Required actions:
- A) In the article about John Hattie, how many classroom interventions did the book Visible Learning identify?
- B) Repeat everything in the article about John Hattie from "Hattie’s confidence in" down to "learning in schools.".

Passage:
____________________

Speaking from Australia, where he has been director of the Melbourne Education Research Institute at the University of Melbourne since March 2011, Hattie initially comes across as relaxed and laid back. Sanguine, even. But start talking about teaching and learning and his drive and passion soon become evident.
Over the course of our conversation he attacks teacher training as “the most bankrupt institution I know”, says educationalists spend too much time debating “things that don’t matter” and claims too many teachers waste time looking for the “magic bullet”.
It is this characteristic outspokenness that has galvanised many of Hattie’s fiercest critics. But he doesn’t mind: “One of the things we need to work on as academics is speaking out on the basis of what our research says. I’m prepared to call it as I see it until someone proves otherwise. Statements without evidence are just opinions - there are too many of those in education and that’s what’s got us into trouble. It’s the interpretation of evidence that matters. I don’t react to the personal attacks, only the evidential attacks.”
Hattie’s confidence in his statements is well founded. The result of his work, the groundbreaking 2008 book Visible Learning, is the largest ever collection of evidence-based research into what makes a difference to learning in schools.
It synthesised more than 800 meta-analyses (over 50,000 studies) encompassing the experiences of more than 80 million school-aged pupils across the English-speaking world. The book identified 136 classroom interventions and listed them in order of effectiveness, coming to the simple yet startling conclusion that the single most effective way to improve education is to raise the quality of the feedback pupils get and their interaction with teachers. It is pupils’ ability to assess their own performance and to discuss how they can improve with the teacher that makes the most difference.
One of the most surprising findings was that many of the educational topics that dominate debates and headlines, such as class sizes, homework and choice of school, have little effect.
“The thing that really intrigues me is that the things at the bottom of the effects table still dominate our debates,” says Hattie. “We like to talk about things that really don’t matter, such as all the structural things and the way schools are set up.”
This is very clearly a nod in the direction of the obsession in the UK with academisation and in the US with charter schools.
But the study, and Hattie himself, came in for most criticism for not delving into the impact on pupils of social factors such as home life and poverty. “Those things are critically important but I can’t do much about them,” he says. “Some people say because of that it’s not valid and have therefore ignored what I have said. But what’s more important is parental engagement and encouragement.”
Following the evidence
Hattie started the work in the early 1990s after many years spent working in teacher training institutions in New Zealand, Canada and the US.
“Everybody I ever met in the education business told me what the answer was, and they were all different,” he says. “It didn’t make sense to me that everybody had evidence and could claim they were right. In the early days meta-analysis was a new concept, and I started wondering if I could use this method to put every educational intervention on a scale and measure them against each other.
“After the first few studies I started to find that 90 per cent of the things we do enhance achievement. So it answered the question - everything seemed to work. I didn’t expect for a minute to find that everyone was right.”
Over the next two decades he added more and more studies to the analysis until he published Visible Learning. Although the work would be more than enough to seal his legacy, Hattie admits that he cannot stop. In December last year, he published an updated version that added a further 14 interventions to the list, and he recently passed the 71,000th study.

____________________

[Collection entries]
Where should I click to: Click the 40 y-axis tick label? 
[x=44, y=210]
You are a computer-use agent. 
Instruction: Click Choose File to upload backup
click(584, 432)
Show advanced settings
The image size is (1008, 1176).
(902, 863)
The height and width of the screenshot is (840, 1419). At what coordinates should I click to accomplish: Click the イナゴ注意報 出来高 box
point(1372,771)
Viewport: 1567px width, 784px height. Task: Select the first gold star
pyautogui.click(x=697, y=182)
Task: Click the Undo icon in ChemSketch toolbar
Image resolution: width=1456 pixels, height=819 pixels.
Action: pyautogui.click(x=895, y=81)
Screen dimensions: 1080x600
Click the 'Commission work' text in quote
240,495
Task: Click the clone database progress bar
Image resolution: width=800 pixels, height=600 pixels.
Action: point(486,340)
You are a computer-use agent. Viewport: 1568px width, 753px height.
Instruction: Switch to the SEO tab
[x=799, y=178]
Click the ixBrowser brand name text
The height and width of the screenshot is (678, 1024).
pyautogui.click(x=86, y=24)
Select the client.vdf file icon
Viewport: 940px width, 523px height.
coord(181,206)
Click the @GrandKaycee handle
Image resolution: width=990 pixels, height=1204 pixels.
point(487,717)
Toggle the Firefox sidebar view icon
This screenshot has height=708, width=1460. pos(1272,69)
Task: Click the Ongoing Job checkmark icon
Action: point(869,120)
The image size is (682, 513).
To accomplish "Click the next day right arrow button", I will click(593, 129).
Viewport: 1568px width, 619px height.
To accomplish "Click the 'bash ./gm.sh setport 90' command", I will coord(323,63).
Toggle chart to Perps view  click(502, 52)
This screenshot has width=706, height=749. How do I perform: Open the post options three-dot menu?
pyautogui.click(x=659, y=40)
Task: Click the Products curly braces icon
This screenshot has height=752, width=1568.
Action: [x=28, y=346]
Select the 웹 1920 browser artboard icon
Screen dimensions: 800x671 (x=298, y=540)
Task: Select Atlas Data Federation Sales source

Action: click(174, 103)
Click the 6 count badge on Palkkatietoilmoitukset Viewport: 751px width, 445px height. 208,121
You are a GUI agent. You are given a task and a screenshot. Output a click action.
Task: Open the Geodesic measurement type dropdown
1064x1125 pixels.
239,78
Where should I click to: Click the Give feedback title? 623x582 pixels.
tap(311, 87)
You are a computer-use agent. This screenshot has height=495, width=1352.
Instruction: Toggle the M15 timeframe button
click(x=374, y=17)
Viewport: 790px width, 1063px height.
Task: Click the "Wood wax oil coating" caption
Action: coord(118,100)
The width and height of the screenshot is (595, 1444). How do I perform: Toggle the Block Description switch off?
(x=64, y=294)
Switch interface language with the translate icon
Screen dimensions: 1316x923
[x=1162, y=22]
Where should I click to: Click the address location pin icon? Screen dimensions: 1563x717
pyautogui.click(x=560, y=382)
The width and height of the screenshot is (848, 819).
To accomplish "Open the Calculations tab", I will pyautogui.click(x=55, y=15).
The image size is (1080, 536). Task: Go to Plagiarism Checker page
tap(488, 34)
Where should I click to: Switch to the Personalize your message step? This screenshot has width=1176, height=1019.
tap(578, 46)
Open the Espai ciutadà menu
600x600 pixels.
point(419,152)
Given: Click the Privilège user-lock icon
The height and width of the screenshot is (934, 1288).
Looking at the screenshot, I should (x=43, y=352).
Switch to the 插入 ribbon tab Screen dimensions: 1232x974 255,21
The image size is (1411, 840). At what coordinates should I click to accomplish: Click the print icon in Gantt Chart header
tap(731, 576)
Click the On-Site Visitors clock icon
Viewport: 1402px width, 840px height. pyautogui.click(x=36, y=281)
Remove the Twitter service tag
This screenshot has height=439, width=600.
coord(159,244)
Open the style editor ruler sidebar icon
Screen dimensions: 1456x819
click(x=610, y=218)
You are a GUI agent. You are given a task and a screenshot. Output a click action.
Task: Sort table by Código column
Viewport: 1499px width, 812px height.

____________________

Solutions below:
- A) 136

- B)
Hattie’s confidence in his statements is well founded. The result of his work, the groundbreaking 2008 book Visible Learning, is the largest ever collection of evidence-based research into what makes a difference to learning in schools.